The Villainous Chef
I find it both difficult and strange to try and come up with some sort of convoluted, pretentious “bio like” text that somehow enlightens you to who I am and what I bring to this table…yes pun intended. So rather then bash out my resume or tell you some sort of childhood memory that drove me to pursuit my passions, I figure it is best to start as I mean to continue. With the truth.
I could tell you that I went into the service industry because I felt a deep yearning to provide service to the unforgiving public of Toronto. That I grew up in a home of fresh home cooked meals and group family dinners…but I would be lying! I started for the same reason a majority of people start jobs, I was given one.
That was me, 14 year old bus boy in the West End of Toronto working out of a little Jazz club. It was only suppose to last until I went off to University…then I would quit all my jobs, become a lawyer, buy stupid big cars and houses…live happily ever after.
Instead I was stung by the industry bug. At first it was to pay the rent and make sure I was golden, it quickly became about learning the CRAFT…ya I said it learning the “craft that is Service”. Its not as simple as taking shit from one place to another and acting nice while you do it, which rapidly became clear as I grew in my industry.
Soon it became my quest to try new concepts, then food profiles, then geographic locations…all in the name of building a better craftsperson.
This need for more challenge and more information took me throughout Toronto and showed me places and ideas that I would have never been able to see if I was in Law School hating my life and reading more then living.

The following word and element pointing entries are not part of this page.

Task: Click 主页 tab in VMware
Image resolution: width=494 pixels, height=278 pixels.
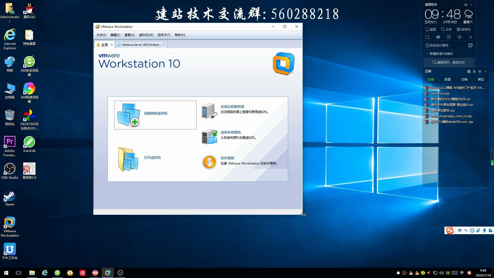Action: (103, 45)
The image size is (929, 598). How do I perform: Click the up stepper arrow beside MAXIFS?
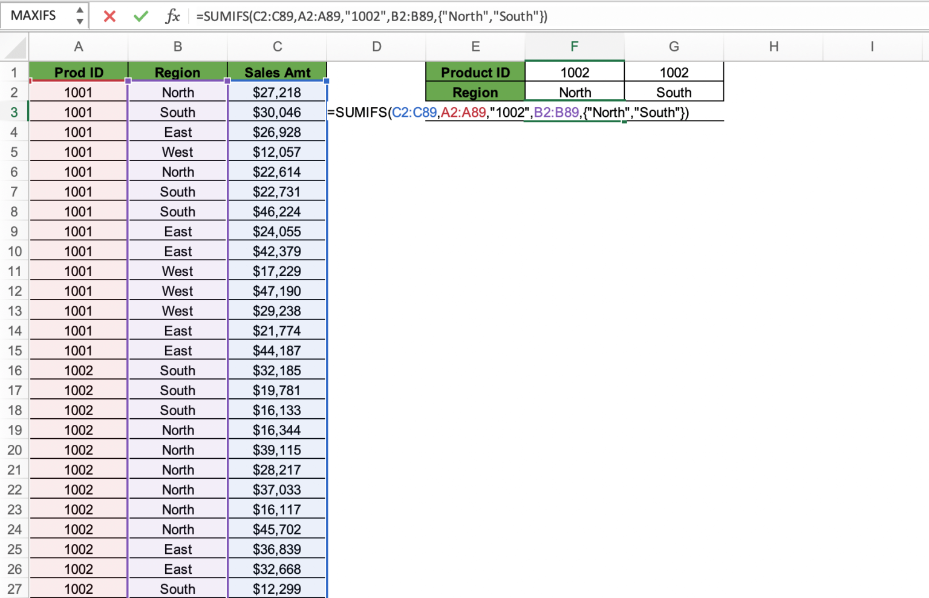point(79,11)
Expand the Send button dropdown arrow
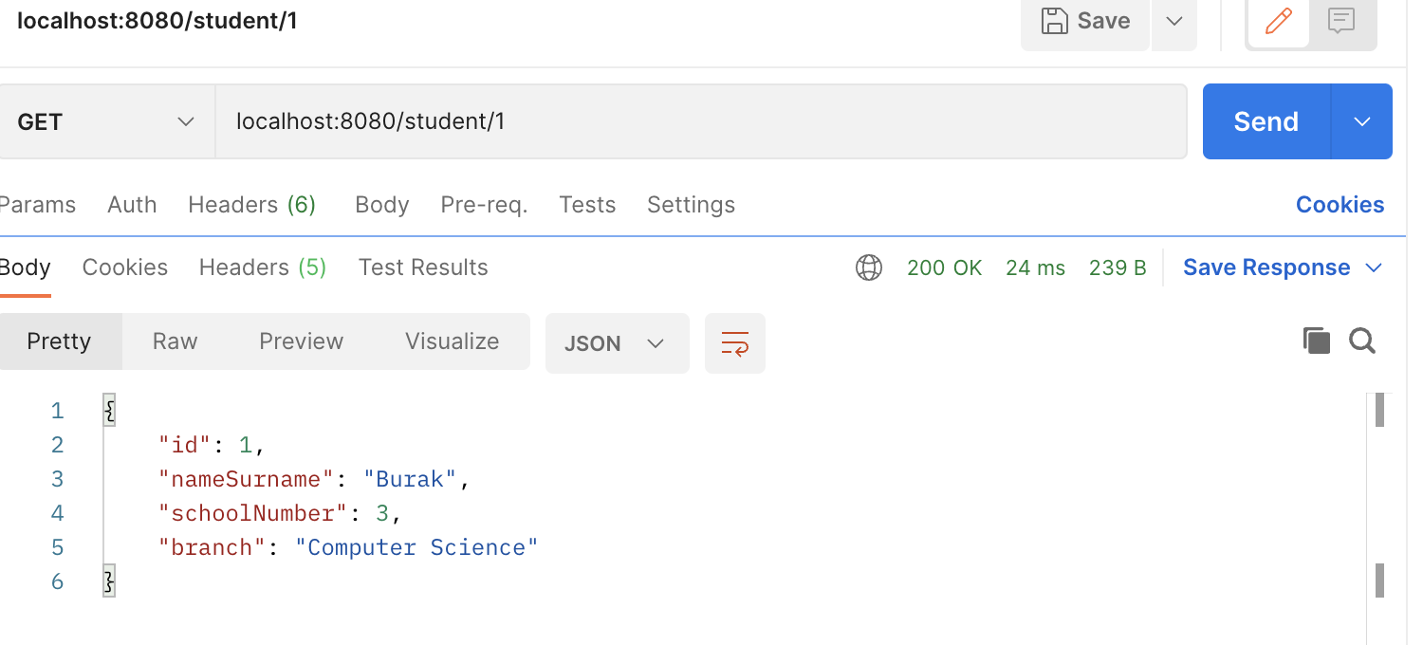The image size is (1423, 645). (1362, 121)
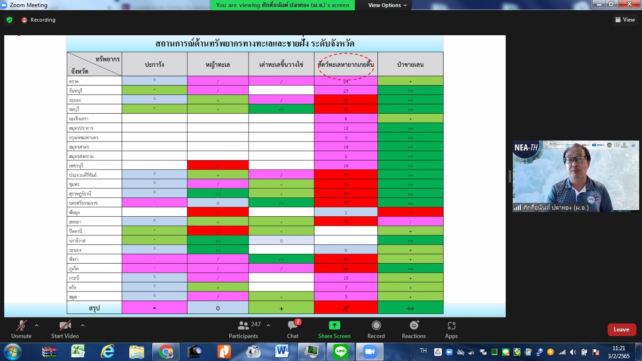Click the green Share Screen icon
The height and width of the screenshot is (361, 642).
(x=334, y=325)
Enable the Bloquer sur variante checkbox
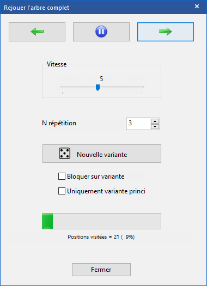This screenshot has height=286, width=207. 62,177
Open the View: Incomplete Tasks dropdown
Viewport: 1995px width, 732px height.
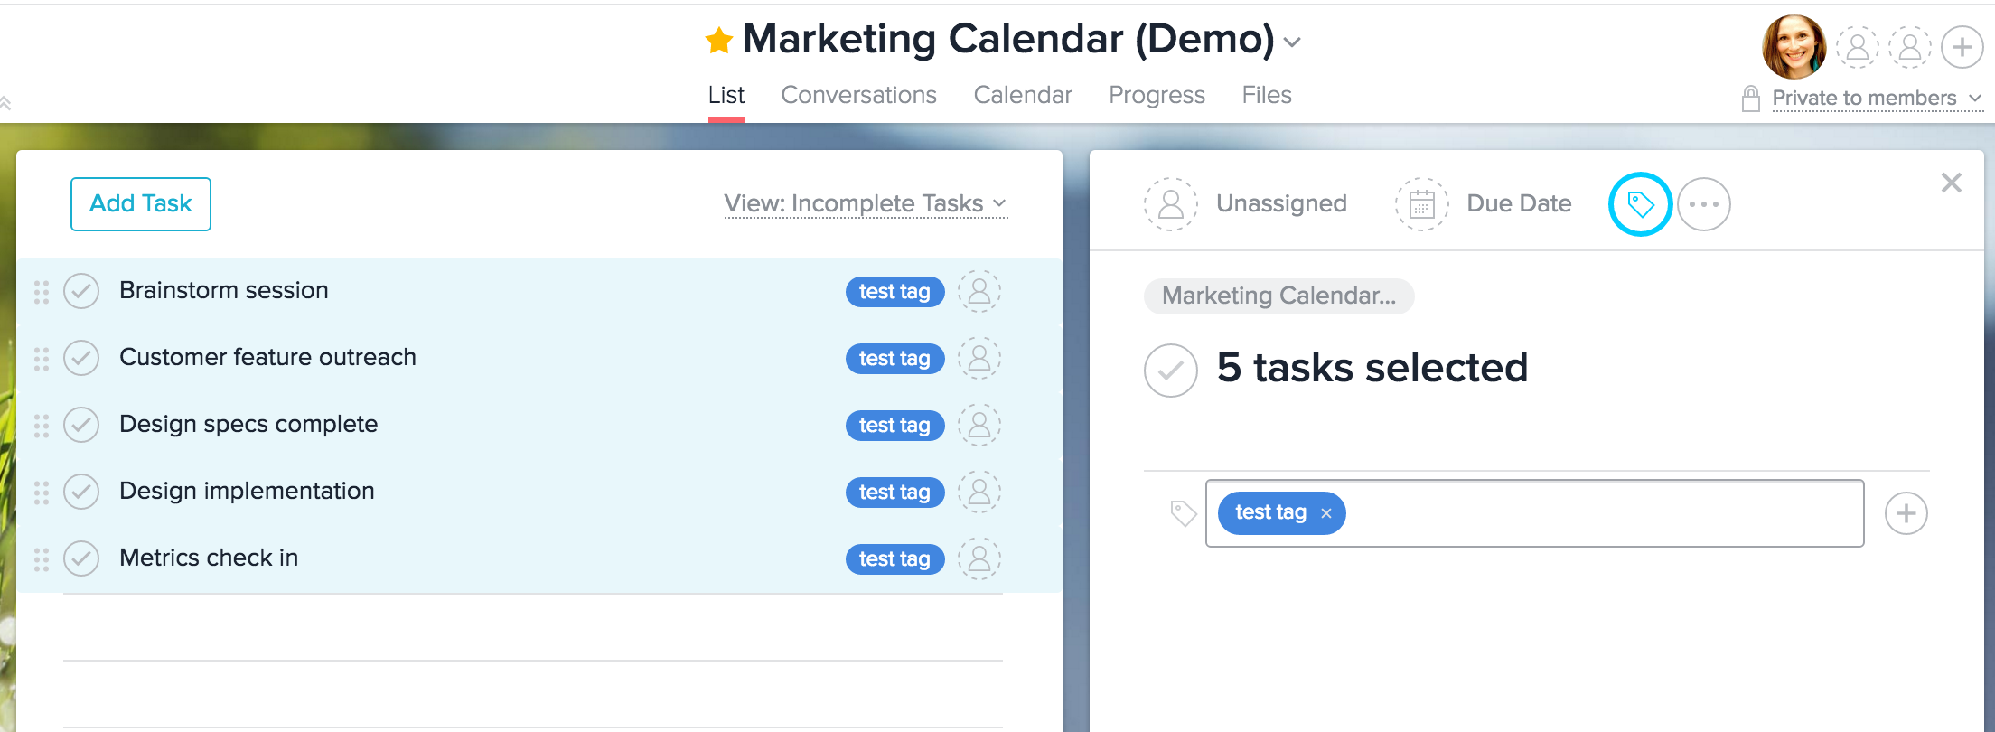coord(865,204)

The sad reality is that eventually the well runs dry. This brought on; “The Dark Times”. I had hit my limit. There seemed to be no more new things to learn…no new concepts to work within…no more fun to be had.
So I quit!
In the time I was away I found that my need to work in the service industry was gnawing at me…pulling me back in…but to what…there was nothing for me, so why bother.
By some stroke of creepy luck…I became close friends with a Chef.
I was in Catering at the time and we became two peas in a pod (pun number 2). He described his love of food as an artist describes his love of the world. Expressive and passionate it was intoxicating. I remember going home and dreaming about food! Shit I knew fuck all about it, beyond the knowledge I had from copious amounts of menu tests and Chef notes in the past, but never so vivid, never so honest.
It was then, when I knew I wanted to be a Chef.
I have been a Chef now for over 9 years and through my time I have worked with some of the greatest people I have ever met, but there is a down side to this story…the truth of the modern service industry. The unspoken abuse and ill treatment of staff and managers. The myopic owners that have no industrial experience but all the “expertise”, which is a sympotom of to much Food Network. The crazy hours, the lack of protection and the never ending struggle to create the best plates there are.
I am now a caterer…sure I miss the daily food war that is restaurant service, but it is a dying industry that has become more about profit then quality.
More about hype then substance.
More about the owners then the guests experience.
When LoveThisCity approached me to start working on the Food Service Beat, I knew that this was an opportunity to show the Toronto the pitfalls of the over hyped and over priced and to help to bring forward the less recognized hidden gems that Toronto has to offer. So no bull shit, not paid advertisements, just a good old fashion culinary crotch punch form yours truly.
I worship at the alter of amazing food that is respected…it is high time we all settled for nothing less.